One thing is for sure so far—the CHIPS Act has already massively buoyed US semiconductor/computer/electronic manufacturing investment and by extension overall US manufacturing construction. At an annualized rate, more than $140B is now being plowed into new domestic manufacturing facilities with more than $60B going to new computer/electronic/electrical manufacturing alone. To put that number in perspective, the current combined value of all medical and educational construction in the US is only about $65B, and the total for all office buildings is only about $80B. Outside of CHIPS-related industries, nominal manufacturing construction spending has grown only marginally—which amidst elevated inflation almost certainly means that real US manufacturing construction would have been on the decline in the absence of CHIPS.
Of the construction actually put into place over the last year, nearly half of it went to just two Southwestern census regions—the West South Central region (mostly Texas) and the Mountain region (mostly Arizona and New Mexico).
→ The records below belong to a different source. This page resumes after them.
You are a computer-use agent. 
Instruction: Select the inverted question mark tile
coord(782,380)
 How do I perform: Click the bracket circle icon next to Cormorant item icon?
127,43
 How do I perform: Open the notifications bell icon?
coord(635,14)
Construction in East North Central—Ohio, Michigan, Indiana, Illinois, and Wisconsin, America’s traditional industrial heartland—has also picked up to $17B over the last twelve months as chip projects and new electric vehicle plants begin to take shape. Still, the two sunbelt regions are undoubtedly the fastest-growing centers for American manufacturing—since 2017, they have composed nearly 45% of total new manufacturing construction spending, and Texas alone added 54,000 manufacturing jobs last year.
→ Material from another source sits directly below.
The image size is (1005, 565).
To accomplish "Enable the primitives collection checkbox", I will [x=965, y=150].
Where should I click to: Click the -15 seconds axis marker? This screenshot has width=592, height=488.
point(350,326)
It’s not just construction that’s being boosted either—real fixed investment in industrial equipment remains above pre-pandemic highs even as it has marginally fallen over the last year, nominal new orders for capital goods from domestic manufacturers likewise remain near record highs, and employment in industrial building construction jumped at the start of this year. Still, as much as these new investments are extremely massive stimulus efforts directed at America’s manufacturing sector, they remain a small part of the country’s existing industrial capacity—the rest of which is doing extremely poorly by comparison.
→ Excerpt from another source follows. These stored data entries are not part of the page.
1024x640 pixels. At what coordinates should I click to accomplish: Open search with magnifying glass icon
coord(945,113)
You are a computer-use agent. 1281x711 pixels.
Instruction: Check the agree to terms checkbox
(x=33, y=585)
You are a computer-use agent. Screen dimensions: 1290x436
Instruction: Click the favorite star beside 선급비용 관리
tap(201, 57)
America’s Current Industrial Base is Slowing Down
For the bulk of 2022 and all of 2023, American manufacturers have seen conditions progressively worsen—across the 5 regional Fed manufacturing surveys, monthly expansion has been a rarity, especially in recent prints. More and more plants are reporting struggles with low demand (instead of materials or labor shortages) as consumer spending weakens, and firms have dramatically slowed down their hiring plans. Indeed, there are already strong signs of fading manufacturing labor demand—a possible harbinger of further pain coming for the industry and its workers—and baseline manufacturing strength is likely lower than headline figures would suggest.